Could you set down exactly the lines of the data below, starting at the one that holds "Task: Click the 新增授权 button" and ending at the one that holds "Toggle Weekly Close", both included, and only those?
─── Provided material ───
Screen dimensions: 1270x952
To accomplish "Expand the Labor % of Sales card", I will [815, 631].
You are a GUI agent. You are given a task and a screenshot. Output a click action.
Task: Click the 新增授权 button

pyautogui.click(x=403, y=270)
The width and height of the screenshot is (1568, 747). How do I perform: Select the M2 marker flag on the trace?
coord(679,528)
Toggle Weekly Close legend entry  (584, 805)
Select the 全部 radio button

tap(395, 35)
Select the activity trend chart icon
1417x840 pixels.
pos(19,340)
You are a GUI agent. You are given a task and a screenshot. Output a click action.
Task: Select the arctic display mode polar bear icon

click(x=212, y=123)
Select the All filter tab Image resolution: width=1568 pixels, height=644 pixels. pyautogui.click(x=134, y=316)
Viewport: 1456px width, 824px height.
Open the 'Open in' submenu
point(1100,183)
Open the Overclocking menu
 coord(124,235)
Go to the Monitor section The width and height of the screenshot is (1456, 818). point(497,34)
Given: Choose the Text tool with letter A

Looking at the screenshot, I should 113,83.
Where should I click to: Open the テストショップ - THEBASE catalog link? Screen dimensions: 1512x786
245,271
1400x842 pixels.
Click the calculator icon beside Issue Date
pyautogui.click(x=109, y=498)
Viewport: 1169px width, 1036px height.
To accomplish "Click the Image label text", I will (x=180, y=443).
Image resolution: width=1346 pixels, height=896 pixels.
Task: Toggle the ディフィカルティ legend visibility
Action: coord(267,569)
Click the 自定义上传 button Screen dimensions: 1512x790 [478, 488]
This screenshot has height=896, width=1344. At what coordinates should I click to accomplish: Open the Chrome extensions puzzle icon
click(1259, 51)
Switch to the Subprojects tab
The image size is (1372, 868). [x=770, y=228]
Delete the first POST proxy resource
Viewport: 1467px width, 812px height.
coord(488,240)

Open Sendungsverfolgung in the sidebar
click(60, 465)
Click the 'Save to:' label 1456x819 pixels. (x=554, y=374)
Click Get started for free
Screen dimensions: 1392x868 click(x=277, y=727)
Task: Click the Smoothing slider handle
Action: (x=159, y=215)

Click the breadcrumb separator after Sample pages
───
§ Answer to this task
Task: Click the 新增授权 button

pyautogui.click(x=403, y=270)
The width and height of the screenshot is (1568, 747). How do I perform: Select the M2 marker flag on the trace?
coord(679,528)
Toggle Weekly Close legend entry  (584, 805)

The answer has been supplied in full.